- Original title: پیاری مونا
- Written by: Haseeb Ahmed
- Directed by: Ali Hasan
- Starring: Sanam Jung; Adeel Hussain; Mashal Khan; Adnan Jaffar; Hunbal Khan;
- Opening theme: Sar Pe Mere Hai Ab Khula Aasmaan by Annural Khalid
- Composer: Adrian David Emmanuel
- Country of origin: Pakistan
- Original language: Urdu
- No. of episodes: 24

Production
- Executive producer: Momina Duraid
- Editor: Muhammad Mustafa Majeed
- Camera setup: Multi-camera
- Production company: MD Productions

Original release
- Network: Hum TV
- Release: 19 January – 6 July 2023

= Pyari Mona =

Pakistani television series

Pyari Mona is a Pakistani television series directed by Ali Hasan. It features Sanam Jung in the titular role along with Adeel Hussain, Sabeeka Imam, Mashal Khan and Adnan Jaffar in prominent roles. It first aired on Hum TV from 19 January 2022. It focuses on body shaming and revolves around the struggle of an overweight girl.

== Plot ==

After moving from Karachi to Lahore, Mona does a number of jobs despite hailing from an affluent family and then looks for another after quitting the previous one. She wants to work as her passion but her mother doesn't like it and wants her to marry a suitable guy and is also worried due to her overweight. Her father however supports her through thick and thin and ensures she helps when she decides to come back to Karachi and start a business here.

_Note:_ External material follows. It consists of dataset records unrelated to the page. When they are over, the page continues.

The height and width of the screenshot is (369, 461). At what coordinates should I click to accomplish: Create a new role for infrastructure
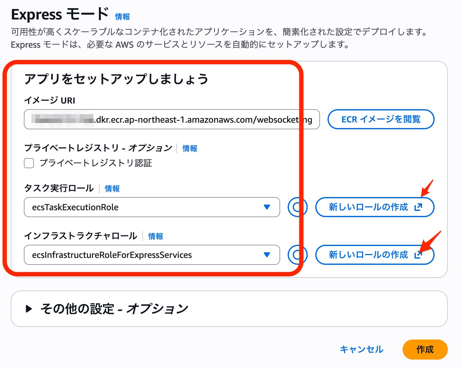coord(375,255)
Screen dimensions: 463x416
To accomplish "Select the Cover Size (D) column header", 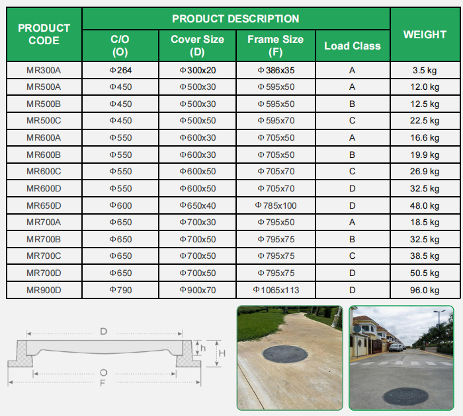I will pos(197,46).
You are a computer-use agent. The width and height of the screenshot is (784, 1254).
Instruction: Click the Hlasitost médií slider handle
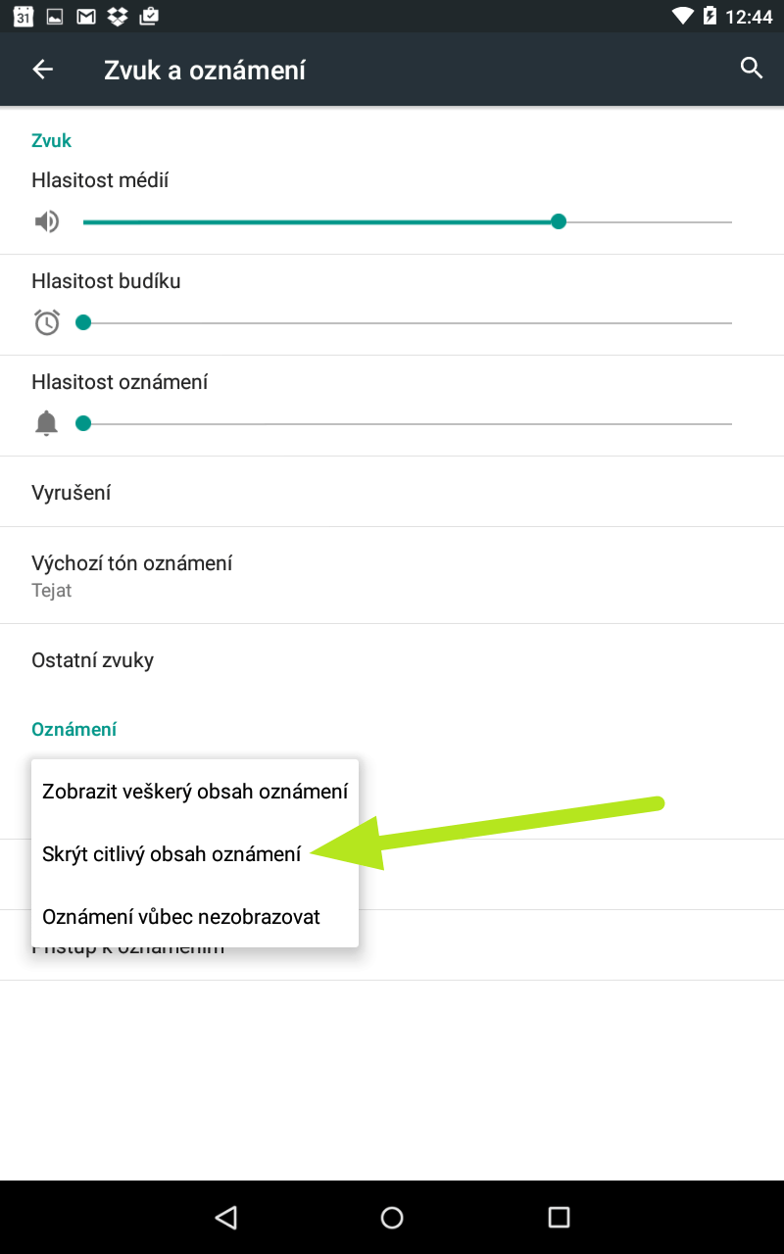tap(559, 222)
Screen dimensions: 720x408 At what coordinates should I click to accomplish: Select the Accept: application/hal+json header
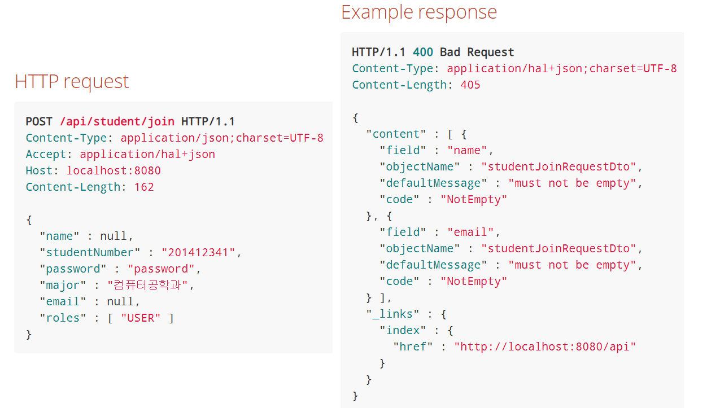click(x=120, y=153)
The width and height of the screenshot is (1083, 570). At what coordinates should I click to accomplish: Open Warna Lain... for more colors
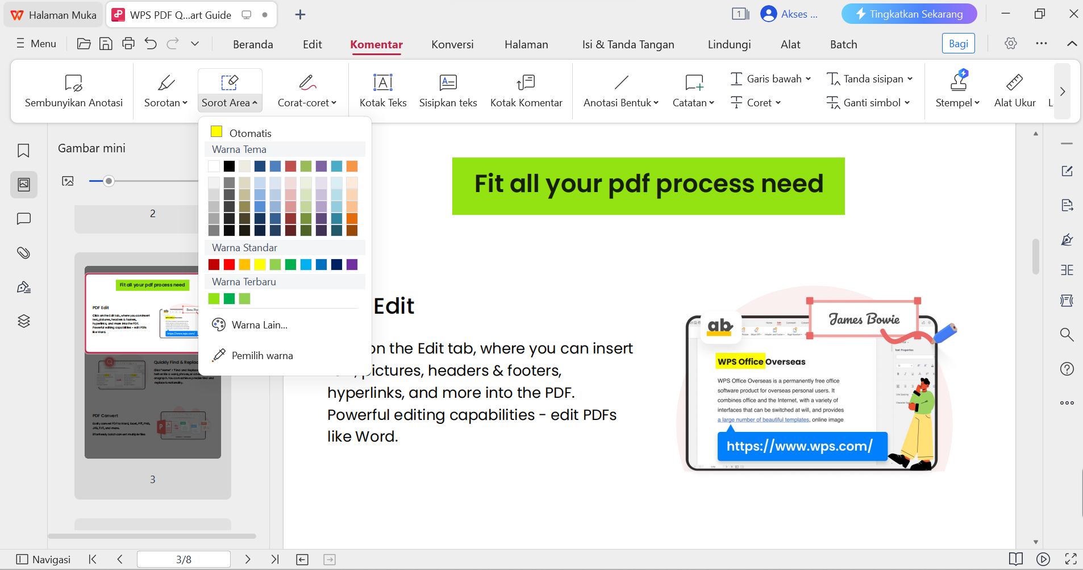(259, 324)
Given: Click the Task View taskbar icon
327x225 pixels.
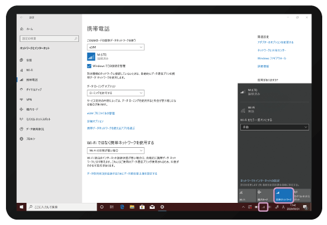Looking at the screenshot, I should click(x=112, y=207).
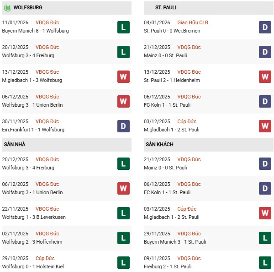Open the SÂN NHÀ home matches header
Viewport: 274px width, 272px height.
(x=15, y=145)
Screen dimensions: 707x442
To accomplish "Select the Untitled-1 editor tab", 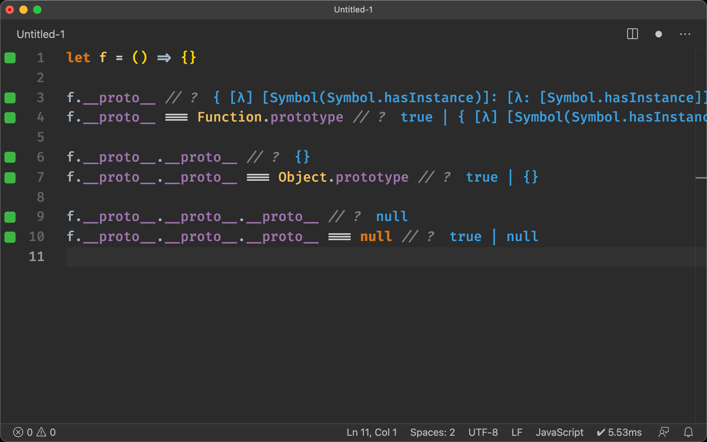I will tap(41, 34).
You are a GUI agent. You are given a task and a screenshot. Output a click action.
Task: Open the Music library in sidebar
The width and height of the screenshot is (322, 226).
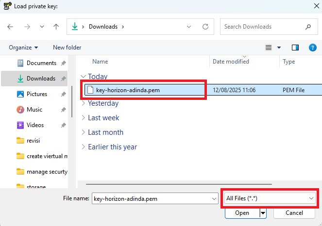click(x=34, y=110)
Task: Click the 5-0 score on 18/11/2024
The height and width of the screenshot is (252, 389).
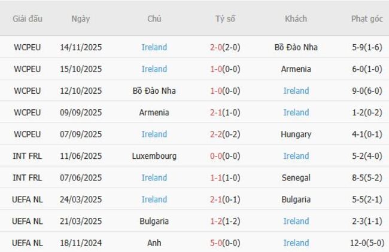Action: [x=225, y=243]
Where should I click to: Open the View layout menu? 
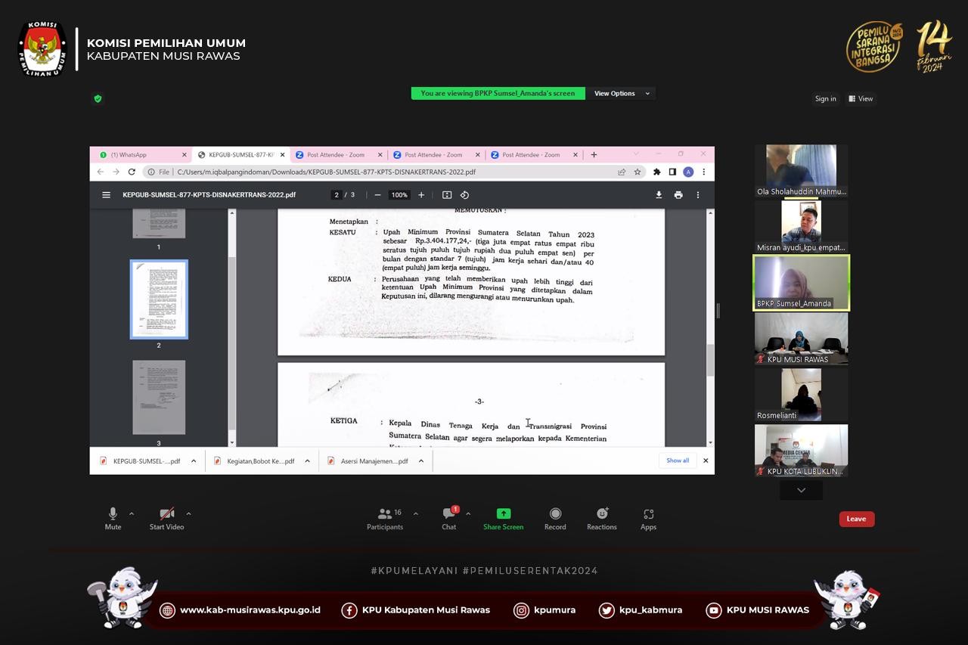[x=861, y=99]
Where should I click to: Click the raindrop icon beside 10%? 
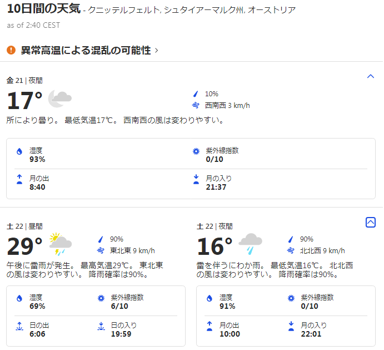(196, 94)
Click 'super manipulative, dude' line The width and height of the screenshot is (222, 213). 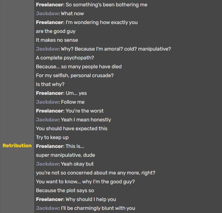[x=65, y=155]
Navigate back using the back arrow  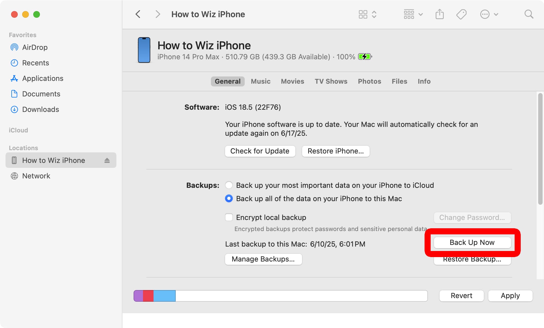point(138,14)
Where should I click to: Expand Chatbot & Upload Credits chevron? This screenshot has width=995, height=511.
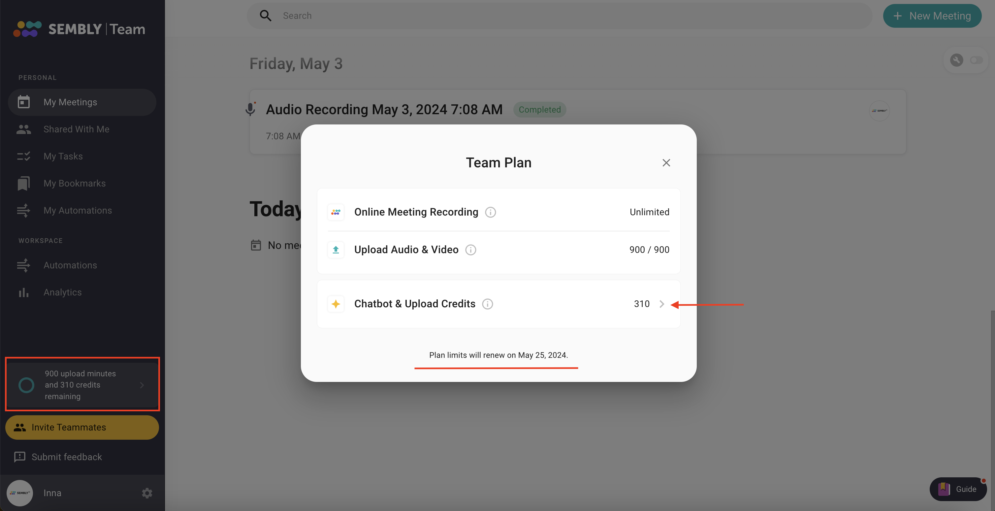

Her worried mother and health conscious brother-in-law just see her as an overweight girl. Her fitness freak brother-in-law Babar at times controls her sister Samia as well and bullies her. She observes some health problems but ignores them due to Babar's attitude, resulting her death. After Samia's death, Mona is persuaded to marry Babar so that she can take better care of her niece, Ayaan. She gets caught in a loveless marriage while Babar on the other hand remains egoistic and self-centred despite his wife's death. He then begins an affair with a supermodel Zee with whom he works. He blames Mona again when some of his pictures with Zee go viral.

== Cast ==

- Sanam Jung as Mona Khalid
- Hunbal Khan as Irfan
- Adeel Hussain as Babar
- Sabeeka Imam as Samia
- Mashal Khan as Zee
- Uzma Beg as Shaista
- Adnan Jaffar as Khalid
- Salma Asim as Lubna
- Shaheen Khan as Irfan's mother
- Noreen Gulwani as Kinza
- Khadija Shahbaz as Ayaan

== Production ==

The first teaser of the show was released on Hum TV's official pages and was met with positive reviews for its unconventional storyline and relatable character portrayal. However, it later garnered criticism due to the casting of Sanam Jung, who is not plus size and wore a fatsuit to portray the character. Jung later gave a statement explaining as to why she wore the fat suit and clarified that she did in fact gain weight to fit the role but was restricted to 5-7kgs due to health conditions.